I am halfway through this biography now, so don’t spoil the ending for me ;).
I have been tempted to comment often as I read, even if I fear I will reveal gaps in my knowledge despite my efforts to learn more. Still, here are a few thoughts, and forgive me for where I fall short in understanding:
- This biography, at least thus far, has given me a better education on the build-up to the American Civil War than anything else I have encountered. In fairness, I have never been eager to read about any war, so I haven’t encountered as much as others may have. But I recall watching most of Ken Burns’ famous documentary, many years ago. Indeed, if I could stomach it, I would be curious to watch at least parts of it again after I finish this biography. I suspect, though I could be wrong, that I will feel the documentary misses some insights revealed in this book.

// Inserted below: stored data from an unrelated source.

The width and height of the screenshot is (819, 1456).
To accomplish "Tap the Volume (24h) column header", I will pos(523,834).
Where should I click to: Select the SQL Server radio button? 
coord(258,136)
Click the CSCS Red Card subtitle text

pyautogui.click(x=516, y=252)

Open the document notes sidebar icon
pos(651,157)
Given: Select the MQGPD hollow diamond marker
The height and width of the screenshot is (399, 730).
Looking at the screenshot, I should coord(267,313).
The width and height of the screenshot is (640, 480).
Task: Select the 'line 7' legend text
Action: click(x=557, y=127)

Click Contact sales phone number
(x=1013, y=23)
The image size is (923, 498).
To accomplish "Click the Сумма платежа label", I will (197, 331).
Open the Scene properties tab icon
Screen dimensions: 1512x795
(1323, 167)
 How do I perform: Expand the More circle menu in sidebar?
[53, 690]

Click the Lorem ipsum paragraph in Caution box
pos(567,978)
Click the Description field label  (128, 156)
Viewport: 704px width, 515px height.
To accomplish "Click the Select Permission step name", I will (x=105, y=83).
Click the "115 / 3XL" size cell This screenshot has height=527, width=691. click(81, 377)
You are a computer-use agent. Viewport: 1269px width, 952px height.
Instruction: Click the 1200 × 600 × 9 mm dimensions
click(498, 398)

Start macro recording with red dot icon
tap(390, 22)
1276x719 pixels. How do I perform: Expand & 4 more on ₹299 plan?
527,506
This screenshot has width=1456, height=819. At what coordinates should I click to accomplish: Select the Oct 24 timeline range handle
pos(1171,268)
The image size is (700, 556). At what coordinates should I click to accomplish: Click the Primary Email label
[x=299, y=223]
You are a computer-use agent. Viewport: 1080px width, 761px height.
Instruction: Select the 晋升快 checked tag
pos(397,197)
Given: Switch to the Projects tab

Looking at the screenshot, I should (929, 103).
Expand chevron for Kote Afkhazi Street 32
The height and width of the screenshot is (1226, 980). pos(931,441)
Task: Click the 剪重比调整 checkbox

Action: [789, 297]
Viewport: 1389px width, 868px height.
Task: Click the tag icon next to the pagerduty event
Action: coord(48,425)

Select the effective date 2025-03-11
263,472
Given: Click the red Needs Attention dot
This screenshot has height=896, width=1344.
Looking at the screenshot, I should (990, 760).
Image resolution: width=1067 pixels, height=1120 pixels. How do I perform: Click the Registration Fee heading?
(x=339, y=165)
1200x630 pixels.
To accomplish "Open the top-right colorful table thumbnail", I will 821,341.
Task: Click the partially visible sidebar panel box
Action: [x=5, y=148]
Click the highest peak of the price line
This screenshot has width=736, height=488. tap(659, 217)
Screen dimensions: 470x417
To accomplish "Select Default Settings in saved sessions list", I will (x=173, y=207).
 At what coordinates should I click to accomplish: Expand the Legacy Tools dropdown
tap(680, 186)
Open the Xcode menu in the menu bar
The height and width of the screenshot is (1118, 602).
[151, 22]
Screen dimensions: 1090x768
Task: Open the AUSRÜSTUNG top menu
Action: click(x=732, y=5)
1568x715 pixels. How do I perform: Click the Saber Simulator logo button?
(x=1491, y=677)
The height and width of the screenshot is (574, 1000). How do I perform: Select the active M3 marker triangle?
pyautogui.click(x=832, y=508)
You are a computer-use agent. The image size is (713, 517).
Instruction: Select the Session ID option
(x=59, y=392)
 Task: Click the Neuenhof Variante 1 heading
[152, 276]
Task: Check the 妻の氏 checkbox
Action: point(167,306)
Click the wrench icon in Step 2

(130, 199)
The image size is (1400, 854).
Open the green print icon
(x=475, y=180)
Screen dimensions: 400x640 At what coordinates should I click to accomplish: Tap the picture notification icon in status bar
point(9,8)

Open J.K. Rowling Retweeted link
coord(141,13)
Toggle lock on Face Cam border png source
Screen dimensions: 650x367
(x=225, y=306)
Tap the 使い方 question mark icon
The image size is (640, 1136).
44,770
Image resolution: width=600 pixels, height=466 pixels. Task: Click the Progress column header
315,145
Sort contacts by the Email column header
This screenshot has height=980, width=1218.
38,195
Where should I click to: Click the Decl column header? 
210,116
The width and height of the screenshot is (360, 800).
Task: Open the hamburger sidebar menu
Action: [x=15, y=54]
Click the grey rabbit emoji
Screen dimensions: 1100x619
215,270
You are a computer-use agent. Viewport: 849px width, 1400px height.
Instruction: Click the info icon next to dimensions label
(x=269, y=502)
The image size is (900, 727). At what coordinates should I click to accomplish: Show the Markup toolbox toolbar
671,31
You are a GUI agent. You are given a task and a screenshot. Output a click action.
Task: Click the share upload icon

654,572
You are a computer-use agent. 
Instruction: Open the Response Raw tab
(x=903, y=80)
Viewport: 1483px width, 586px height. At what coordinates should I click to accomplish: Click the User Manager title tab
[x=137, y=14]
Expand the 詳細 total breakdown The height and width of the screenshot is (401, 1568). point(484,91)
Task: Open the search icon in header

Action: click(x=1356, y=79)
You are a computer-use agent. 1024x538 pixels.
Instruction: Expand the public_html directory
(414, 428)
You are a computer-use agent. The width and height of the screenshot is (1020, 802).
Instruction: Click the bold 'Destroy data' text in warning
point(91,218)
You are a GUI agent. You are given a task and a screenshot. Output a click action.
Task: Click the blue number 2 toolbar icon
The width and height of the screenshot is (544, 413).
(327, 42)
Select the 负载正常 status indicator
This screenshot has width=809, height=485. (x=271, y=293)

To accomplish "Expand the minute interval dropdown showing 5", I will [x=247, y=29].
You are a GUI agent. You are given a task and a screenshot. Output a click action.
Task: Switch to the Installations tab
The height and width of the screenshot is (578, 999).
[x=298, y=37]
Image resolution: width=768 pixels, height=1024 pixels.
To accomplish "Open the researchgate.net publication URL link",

- I take comfort in the internecine battles within the abolitionist movement. (I finally get to use the word internecine, which means “referring to conflict within an organization.”) This gives me comfort because I witnessed similar in-fighting among progressive people three years ago that arguably undermined our ability to stop cruel people from taking power. It’s comforting because a) such divisions are not some modern failure in vision but part of the history of political change, and b) slavery eventually became illegal in this country despite those disagreements. It is reasonable to observe that we still cannot celebrate the elimination of all forms of slavery or the advent of an egalitarian society, but it is a comfort nonetheless to point to one good outcome in the face of daunting odds and divided allies.
- This will sound odd, but as I read about the in-fighting among abolitionists and the way pro-slavery monsters verbally and physically attacked abolitionists, including Douglass, I keep picturing it all unfolding on Twitter. The violence in words and actions endemic to social media echo what took place then in newspapers, paper pamphlets, public lectures, and really long letters.
All of which leads me back to my sense that too little has changed since the 19th Century. Or perhaps, that we continue to battle the same battles as we did then.
Here’s a tantalizing quote to end on:
“If there is no struggle there is no progress. Those who profess to favor freedom and yet deprecate agitation, are men who want crops without plowing up the ground, they want rain without thunder and lightning. This struggle may be a moral one, or it may be a physical one, and it may be both more and physical, but it must be a struggle. Power concedes nothing without a demand” (Frederick Douglass as quoted by Blight, p.286).